*** Given information Section Begins ***

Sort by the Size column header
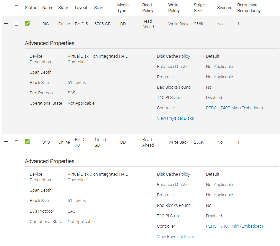The image size is (280, 246). point(98,8)
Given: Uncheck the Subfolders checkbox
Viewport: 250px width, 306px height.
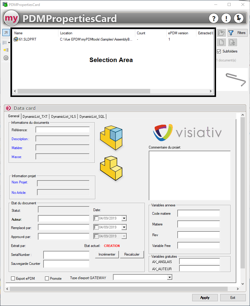Looking at the screenshot, I should tap(219, 51).
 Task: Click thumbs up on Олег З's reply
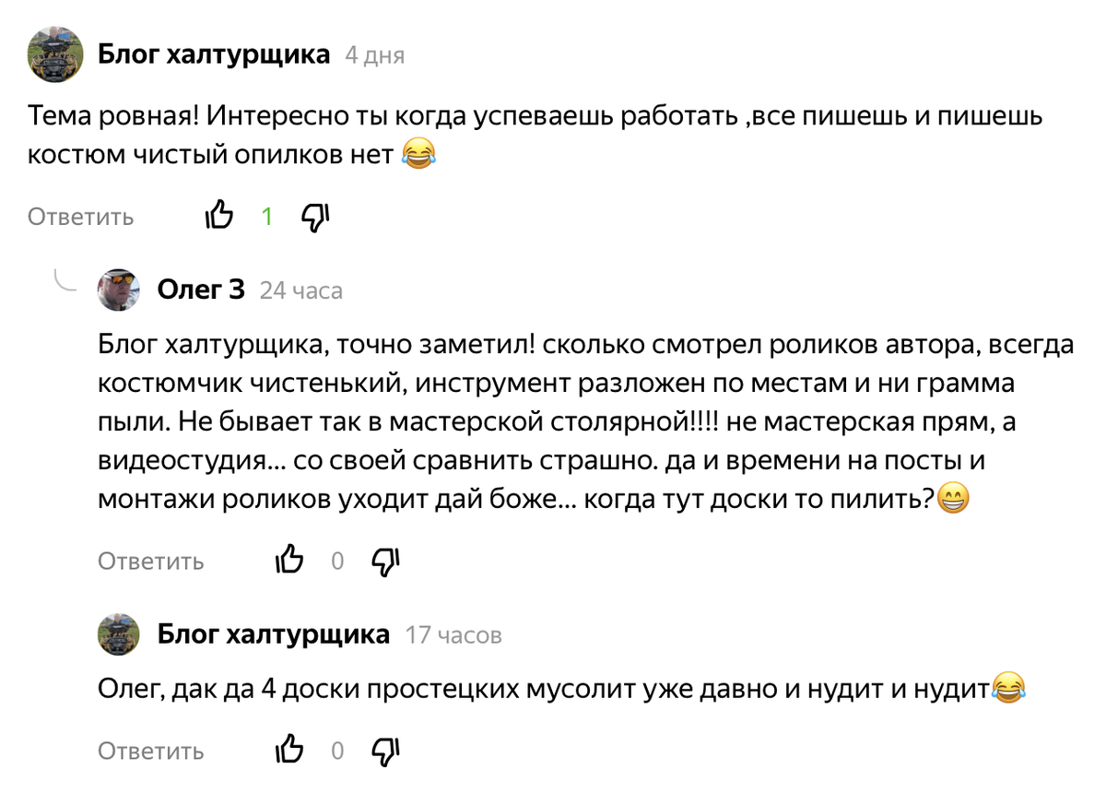tap(290, 560)
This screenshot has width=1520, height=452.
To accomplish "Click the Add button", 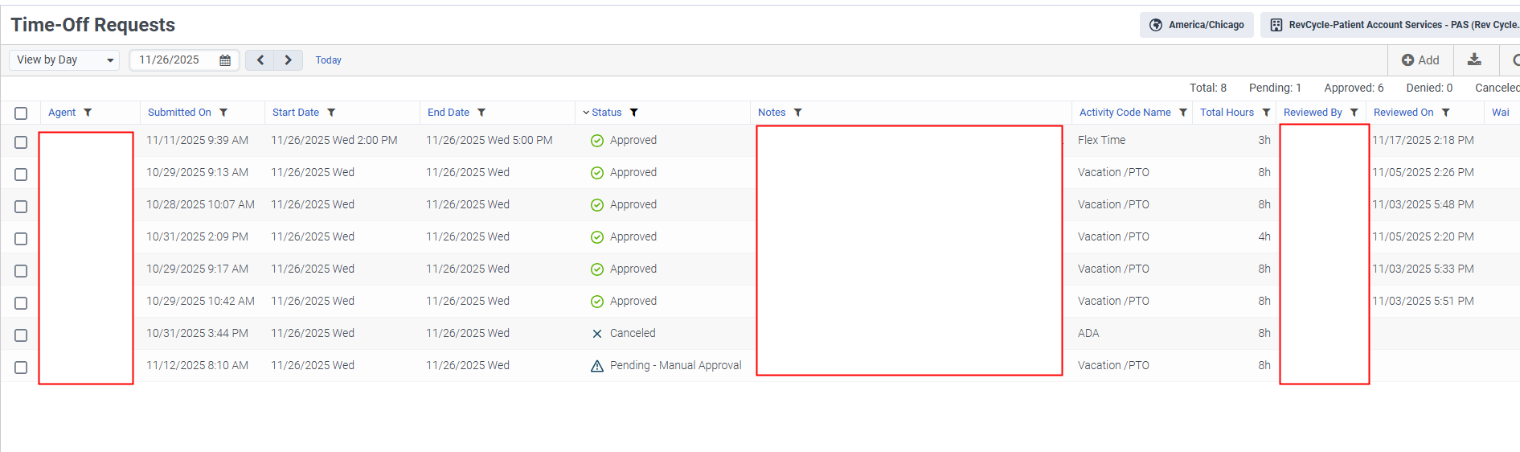I will point(1420,60).
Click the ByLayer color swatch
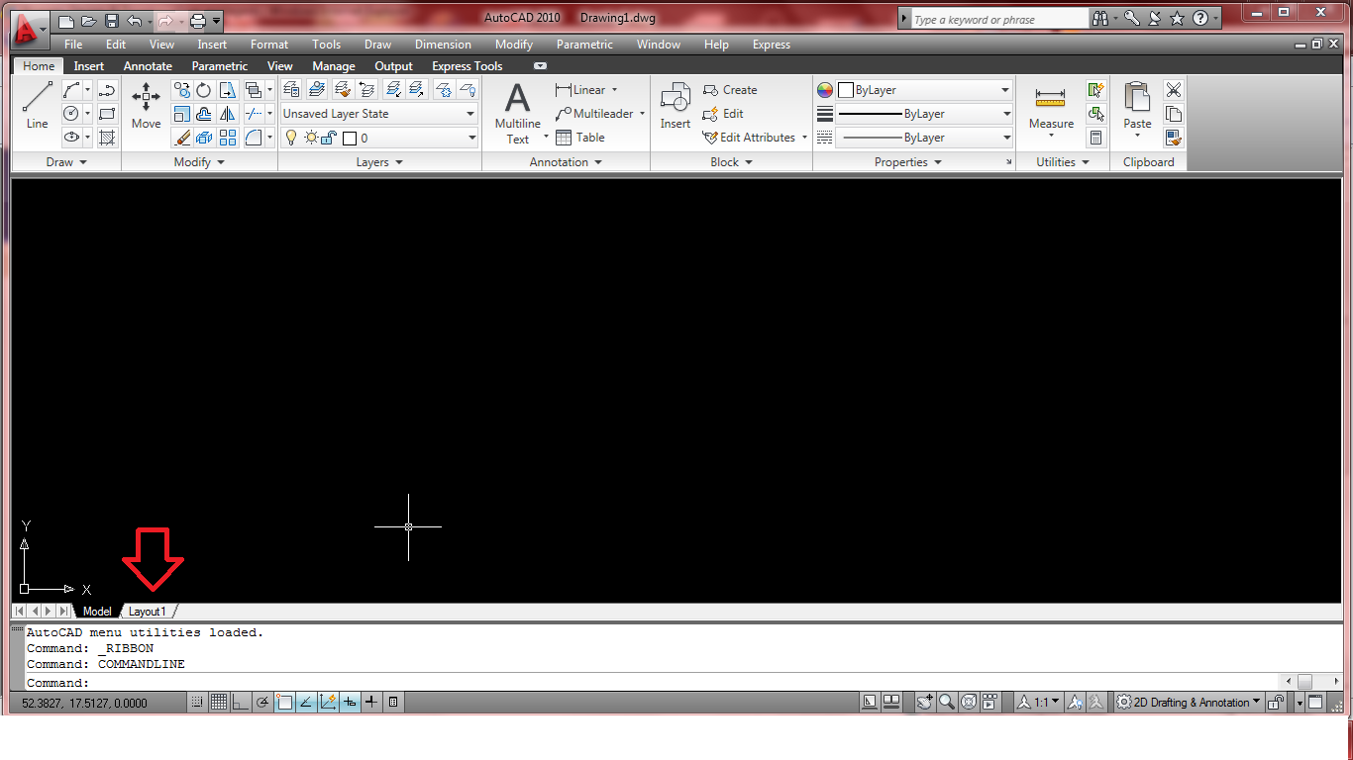 click(847, 89)
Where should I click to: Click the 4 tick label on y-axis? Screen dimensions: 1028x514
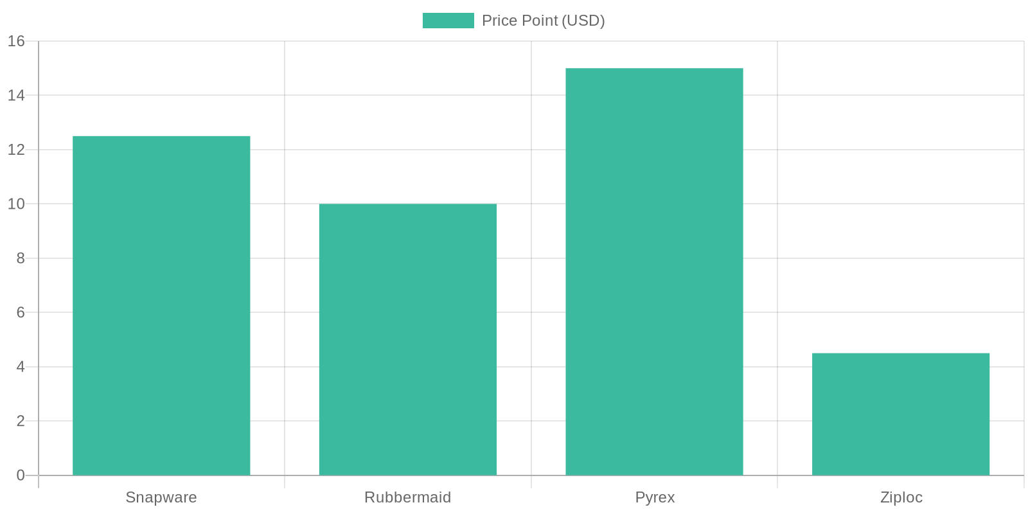[21, 367]
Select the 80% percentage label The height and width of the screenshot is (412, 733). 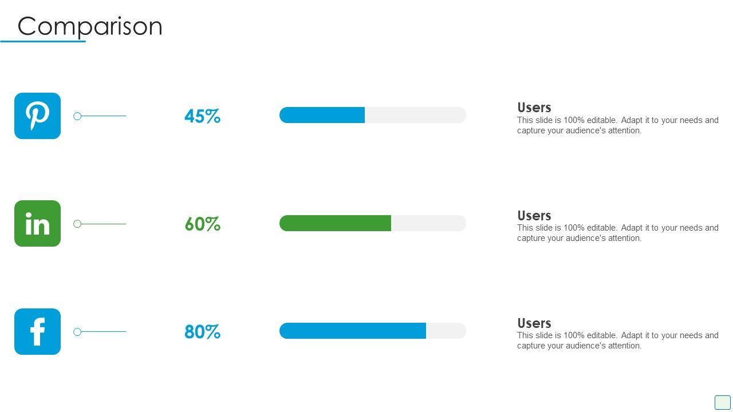[202, 332]
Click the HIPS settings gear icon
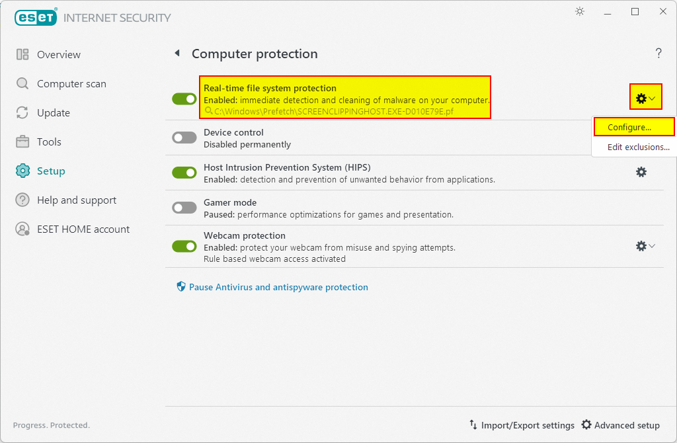The height and width of the screenshot is (443, 677). (641, 172)
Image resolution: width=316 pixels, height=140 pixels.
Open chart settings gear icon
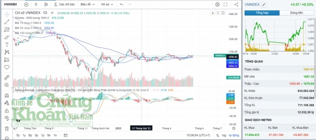click(x=217, y=4)
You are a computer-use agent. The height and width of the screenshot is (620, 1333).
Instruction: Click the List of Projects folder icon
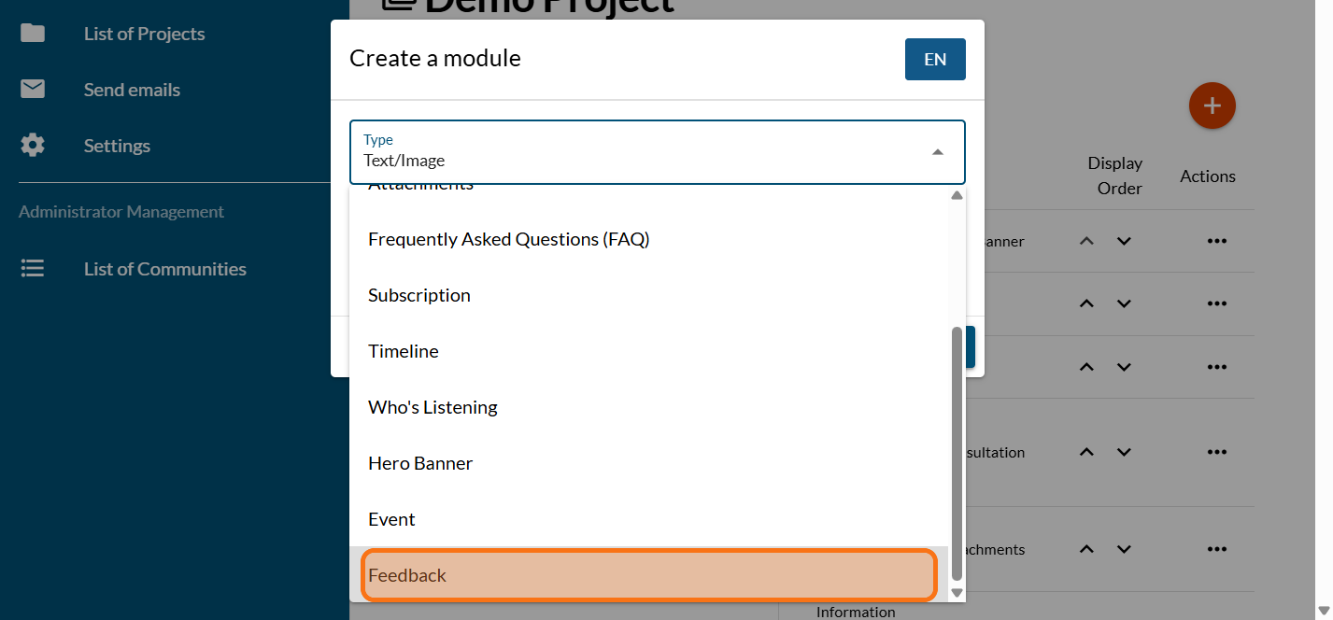point(33,34)
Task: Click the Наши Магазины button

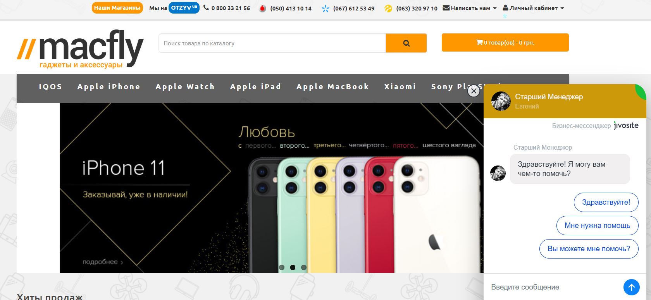Action: pyautogui.click(x=117, y=8)
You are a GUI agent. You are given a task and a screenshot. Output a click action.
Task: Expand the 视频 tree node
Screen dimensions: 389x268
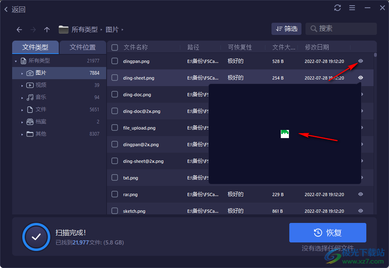click(x=22, y=85)
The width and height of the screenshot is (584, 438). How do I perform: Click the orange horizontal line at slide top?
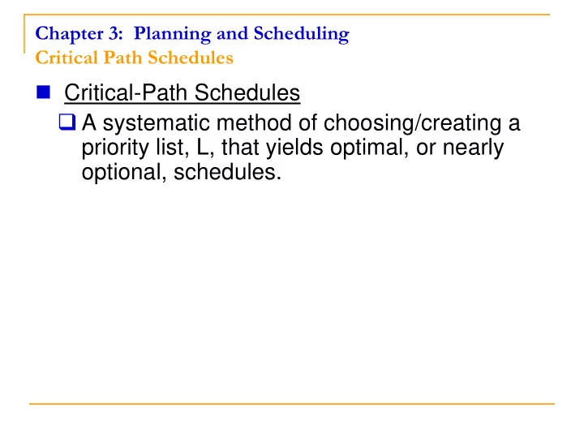[287, 15]
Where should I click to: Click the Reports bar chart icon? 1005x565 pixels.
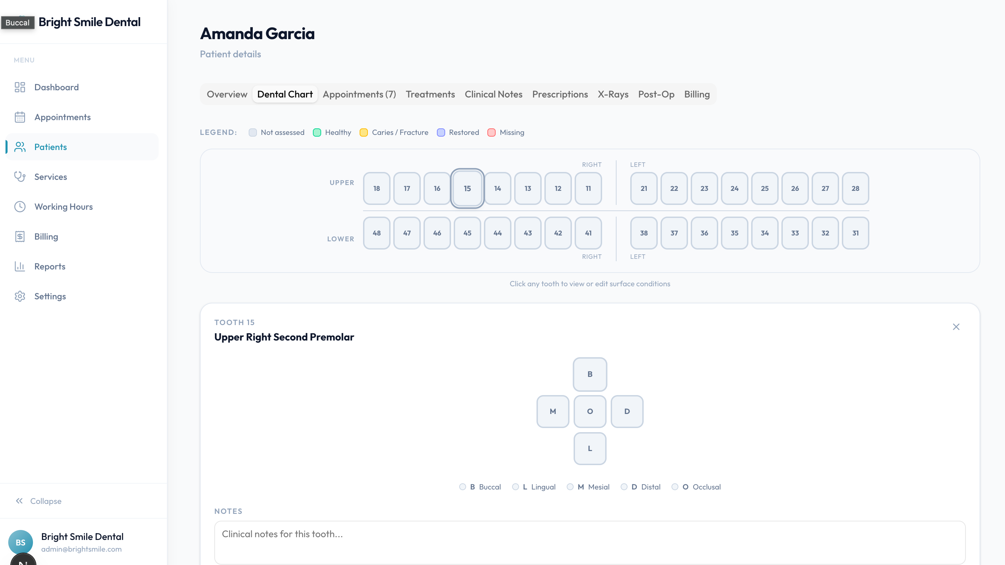[20, 266]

*** Given information Section Ends ***

** Try it **
Search the data above and return each line in which "agent" occurs.

** Solution to this problem **
You are a computer-use agent. The height and width of the screenshot is (620, 1333).
You are a GUI agent. You are given a task and a screenshot. Output a click action.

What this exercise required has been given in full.